(Beginning of DATA SUPPLIED)

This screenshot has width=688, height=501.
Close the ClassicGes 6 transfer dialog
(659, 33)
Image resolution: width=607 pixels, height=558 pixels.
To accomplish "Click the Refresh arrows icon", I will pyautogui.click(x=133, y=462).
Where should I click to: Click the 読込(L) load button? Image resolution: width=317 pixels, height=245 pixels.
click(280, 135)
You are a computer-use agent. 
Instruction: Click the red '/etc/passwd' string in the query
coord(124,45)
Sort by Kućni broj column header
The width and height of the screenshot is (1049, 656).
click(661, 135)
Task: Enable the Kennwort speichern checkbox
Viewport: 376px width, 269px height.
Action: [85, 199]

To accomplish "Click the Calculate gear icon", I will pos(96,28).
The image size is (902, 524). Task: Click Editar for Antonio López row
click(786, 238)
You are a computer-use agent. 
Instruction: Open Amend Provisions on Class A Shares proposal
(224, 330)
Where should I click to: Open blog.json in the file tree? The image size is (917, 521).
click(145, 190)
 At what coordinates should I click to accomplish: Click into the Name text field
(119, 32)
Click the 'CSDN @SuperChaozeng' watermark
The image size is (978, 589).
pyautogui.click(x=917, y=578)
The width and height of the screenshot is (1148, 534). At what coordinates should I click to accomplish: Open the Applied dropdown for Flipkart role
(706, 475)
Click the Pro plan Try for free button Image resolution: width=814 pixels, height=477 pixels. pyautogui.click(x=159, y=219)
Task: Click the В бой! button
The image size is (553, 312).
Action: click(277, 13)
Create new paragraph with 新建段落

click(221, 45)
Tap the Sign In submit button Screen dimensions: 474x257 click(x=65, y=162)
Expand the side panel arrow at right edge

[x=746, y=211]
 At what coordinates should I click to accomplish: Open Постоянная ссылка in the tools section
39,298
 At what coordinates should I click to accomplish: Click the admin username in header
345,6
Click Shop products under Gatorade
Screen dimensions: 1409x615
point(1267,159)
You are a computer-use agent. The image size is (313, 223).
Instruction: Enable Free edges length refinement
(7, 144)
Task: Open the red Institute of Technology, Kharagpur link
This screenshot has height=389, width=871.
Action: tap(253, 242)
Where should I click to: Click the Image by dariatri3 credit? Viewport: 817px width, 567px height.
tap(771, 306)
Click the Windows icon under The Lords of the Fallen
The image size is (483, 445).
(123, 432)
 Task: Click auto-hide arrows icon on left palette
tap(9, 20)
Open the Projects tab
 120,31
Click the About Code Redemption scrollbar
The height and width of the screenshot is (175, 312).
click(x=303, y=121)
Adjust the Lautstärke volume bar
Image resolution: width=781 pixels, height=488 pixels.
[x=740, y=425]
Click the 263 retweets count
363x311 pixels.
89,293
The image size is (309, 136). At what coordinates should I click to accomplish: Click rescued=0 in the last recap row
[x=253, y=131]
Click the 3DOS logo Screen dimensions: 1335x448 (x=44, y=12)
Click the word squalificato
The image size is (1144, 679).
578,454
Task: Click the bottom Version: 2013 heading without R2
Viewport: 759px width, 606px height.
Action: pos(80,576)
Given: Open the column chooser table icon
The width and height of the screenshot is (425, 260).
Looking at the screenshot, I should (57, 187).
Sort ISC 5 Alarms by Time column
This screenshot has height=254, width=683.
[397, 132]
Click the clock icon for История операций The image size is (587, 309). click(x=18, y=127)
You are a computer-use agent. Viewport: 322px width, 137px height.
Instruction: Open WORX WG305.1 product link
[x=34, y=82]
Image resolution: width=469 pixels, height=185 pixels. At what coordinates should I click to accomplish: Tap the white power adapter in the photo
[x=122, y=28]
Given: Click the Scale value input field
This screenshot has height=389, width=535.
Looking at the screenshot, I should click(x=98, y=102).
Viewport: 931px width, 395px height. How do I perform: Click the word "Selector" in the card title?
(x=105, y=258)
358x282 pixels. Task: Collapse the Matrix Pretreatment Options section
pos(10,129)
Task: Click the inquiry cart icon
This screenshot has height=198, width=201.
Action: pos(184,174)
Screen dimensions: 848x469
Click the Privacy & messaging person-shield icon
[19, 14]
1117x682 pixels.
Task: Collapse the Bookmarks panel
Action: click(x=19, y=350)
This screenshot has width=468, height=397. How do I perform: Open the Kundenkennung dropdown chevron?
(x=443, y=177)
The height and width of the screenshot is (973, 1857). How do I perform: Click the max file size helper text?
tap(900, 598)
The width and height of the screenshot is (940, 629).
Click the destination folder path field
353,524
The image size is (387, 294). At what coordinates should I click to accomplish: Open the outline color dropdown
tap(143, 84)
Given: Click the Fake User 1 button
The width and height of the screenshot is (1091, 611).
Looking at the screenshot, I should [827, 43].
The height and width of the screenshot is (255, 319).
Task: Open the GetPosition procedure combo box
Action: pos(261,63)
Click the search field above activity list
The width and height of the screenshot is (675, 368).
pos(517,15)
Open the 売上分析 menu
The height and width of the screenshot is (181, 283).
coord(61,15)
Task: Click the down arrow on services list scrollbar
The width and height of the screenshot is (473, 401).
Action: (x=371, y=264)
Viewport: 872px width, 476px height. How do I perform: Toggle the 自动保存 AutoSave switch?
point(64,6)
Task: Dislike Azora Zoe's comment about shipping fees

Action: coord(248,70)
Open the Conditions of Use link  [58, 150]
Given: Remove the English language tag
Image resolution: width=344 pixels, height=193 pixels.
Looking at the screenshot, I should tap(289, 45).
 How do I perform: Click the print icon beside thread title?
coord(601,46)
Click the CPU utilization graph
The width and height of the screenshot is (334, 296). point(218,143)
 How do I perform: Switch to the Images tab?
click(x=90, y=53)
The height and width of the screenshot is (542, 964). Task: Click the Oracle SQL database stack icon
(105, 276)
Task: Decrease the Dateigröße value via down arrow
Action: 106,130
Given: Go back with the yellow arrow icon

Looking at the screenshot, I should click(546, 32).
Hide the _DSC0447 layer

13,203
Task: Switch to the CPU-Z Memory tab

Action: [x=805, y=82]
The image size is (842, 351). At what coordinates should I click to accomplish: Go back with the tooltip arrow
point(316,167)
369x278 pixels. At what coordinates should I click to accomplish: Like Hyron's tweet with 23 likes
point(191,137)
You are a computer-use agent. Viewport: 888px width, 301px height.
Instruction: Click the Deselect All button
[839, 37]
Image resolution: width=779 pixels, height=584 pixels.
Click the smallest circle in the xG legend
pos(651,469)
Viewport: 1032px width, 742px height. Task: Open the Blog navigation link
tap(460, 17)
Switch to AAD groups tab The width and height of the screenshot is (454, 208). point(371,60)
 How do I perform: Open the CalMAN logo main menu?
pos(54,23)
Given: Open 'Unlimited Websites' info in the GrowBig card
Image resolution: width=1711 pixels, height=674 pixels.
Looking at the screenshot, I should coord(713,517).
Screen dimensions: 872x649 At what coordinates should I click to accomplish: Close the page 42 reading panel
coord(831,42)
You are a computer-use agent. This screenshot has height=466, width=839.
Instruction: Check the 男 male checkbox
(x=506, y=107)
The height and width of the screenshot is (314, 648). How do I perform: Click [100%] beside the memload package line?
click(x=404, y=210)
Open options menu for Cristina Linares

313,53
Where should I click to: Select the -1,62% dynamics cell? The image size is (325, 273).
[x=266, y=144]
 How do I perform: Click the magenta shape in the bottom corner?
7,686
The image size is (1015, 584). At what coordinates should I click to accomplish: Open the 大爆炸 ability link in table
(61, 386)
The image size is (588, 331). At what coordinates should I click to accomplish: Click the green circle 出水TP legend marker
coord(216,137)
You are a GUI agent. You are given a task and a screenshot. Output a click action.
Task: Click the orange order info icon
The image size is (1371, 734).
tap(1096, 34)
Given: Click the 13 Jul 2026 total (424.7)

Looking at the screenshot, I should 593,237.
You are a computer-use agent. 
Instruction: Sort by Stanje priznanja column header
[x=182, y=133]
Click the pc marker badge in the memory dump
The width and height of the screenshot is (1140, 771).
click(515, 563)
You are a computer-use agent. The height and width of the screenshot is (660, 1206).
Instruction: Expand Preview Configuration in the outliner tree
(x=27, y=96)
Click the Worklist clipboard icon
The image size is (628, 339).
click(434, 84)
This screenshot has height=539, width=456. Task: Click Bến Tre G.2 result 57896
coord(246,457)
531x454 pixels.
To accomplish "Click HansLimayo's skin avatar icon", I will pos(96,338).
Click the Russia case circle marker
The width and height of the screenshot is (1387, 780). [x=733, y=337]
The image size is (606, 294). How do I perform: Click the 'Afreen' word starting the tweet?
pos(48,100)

(End of DATA SUPPLIED)

PROBLEM DETAILS:
Exactly one number should be given, showing how many lines of the material above contain the string "will".

WRITTEN SOLUTION:
3